Book Festivals – Are they Worth it?

2012 Book Fair

Image Credit: Virginia Festival of the Book

Yesterday I participated in a local book festival.

Can’t get those six hours back.

A big goose egg.

Zero.

Nada.

Zilch.

And no, the photo above is not from the book festival I was a part of yesterday although I did attend that festival about five years ago.

At yesterday’s festival, there were probably more author and vendors than customers. And from what I could see from my table, those that were there weren’t buying much. Those authors lucky enough to have any sales seemed to be children’s authors.

Is it the demographic? I’m wondering. The genre? I don’t know.

Do you?

Or is just basically a crapshoot?

The hours I spent writing, editing, proofreading, having my manuscript proofread, edited, formatted, deciding on a cover design, working on my blog, marketing.

Spending money.

Lots of moo-lah.

Why? What’s my motivation?

I’m starting to wonder ’cause this ain’t my first rodeo. I’ve participated in several with my first book, albeit costly when I add up the cost versus what I actually sold.

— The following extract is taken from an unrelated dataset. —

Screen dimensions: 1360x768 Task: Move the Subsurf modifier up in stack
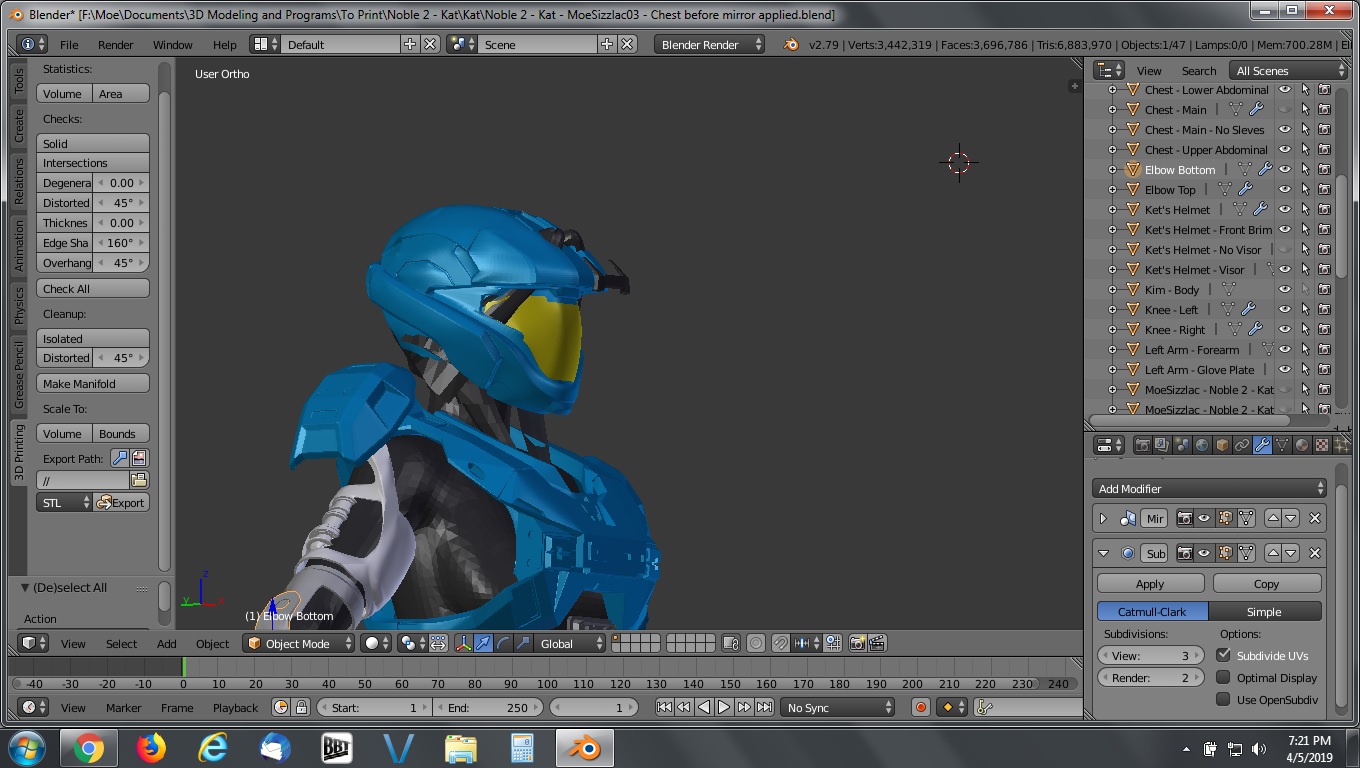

As for yesterday’s book festival, it’s not like I didn’t try to help the cause. I advertised it on my Twitter, Google+, Facebook and Amazon Author Pages several times as the time grew near.

Where’s the support? The readers?

How about where you live? What are your thoughts?

Are people coming out?

Are they buying?

Is there simply too many books on the market?

I’d like to know.

 

Is There Bias Against Unknown Authors When it Comes to Advertising?

Add to Goodreads Image credit: Google

Let me preface my post by first stating that I think that the concept of Goodreads is an excellent one–to bring readers and authors together. To that, I have no dispute.

And I know, it’s free to join.

I recently published by second novel, The Love Labyrinth. I’ve been a member of Goodreads since mid-2012, about the same time I published by debut novel, Relations. I hosted two giveaways in the past but I was eager to find other ways to advertise on the site for my new book. Well, it is very expensive, at least for me and I told them so. Heck, some of us haven’t even sold enough books to pay for the work it took to have it published (editing, covers, etc.)

Now don’t get the impression that I don’t spend money for advertisements. I have done so in the past and I am currently doing so with my second book. I expect to pay. Something. However, the placement and advertisement of books on Goodreads’ website seem to be geared to those authors that are already well-known, best-selling authors or authors well on their way to being both well-known and best-selling. And if I had the kind of the money they expect us to fork over, I’d probably be both, too.

Therein lies my dismay. How then, do those of us authors who aren’t well-known or best-selling yet, get exposure and play with the big boys of the literary world?

Why can’t it be more equitable for us all?

What do you think, fellow authors and readers? New authors or those of us who are trying to make our way in the industry of writing and self-publishing, cannot afford to spend thousands of dollars to advertise on Goodreads or anywhere else for that matter, sometimes on one ad. Don’t even get me started on why advertising costs so much in the first place or we’ll be here all night.

So, in essence, our voices are muffled, purely based on economic opportunity and not on talent. And well-known/best-selling authors continue to have an advantage. Their ads are seen and ours aren’t, because we can afford to purchase them in the first place.

How about you? Do you think there is bias in advertising when it comes to authors? Or do you think I’m barking up the wrong tree?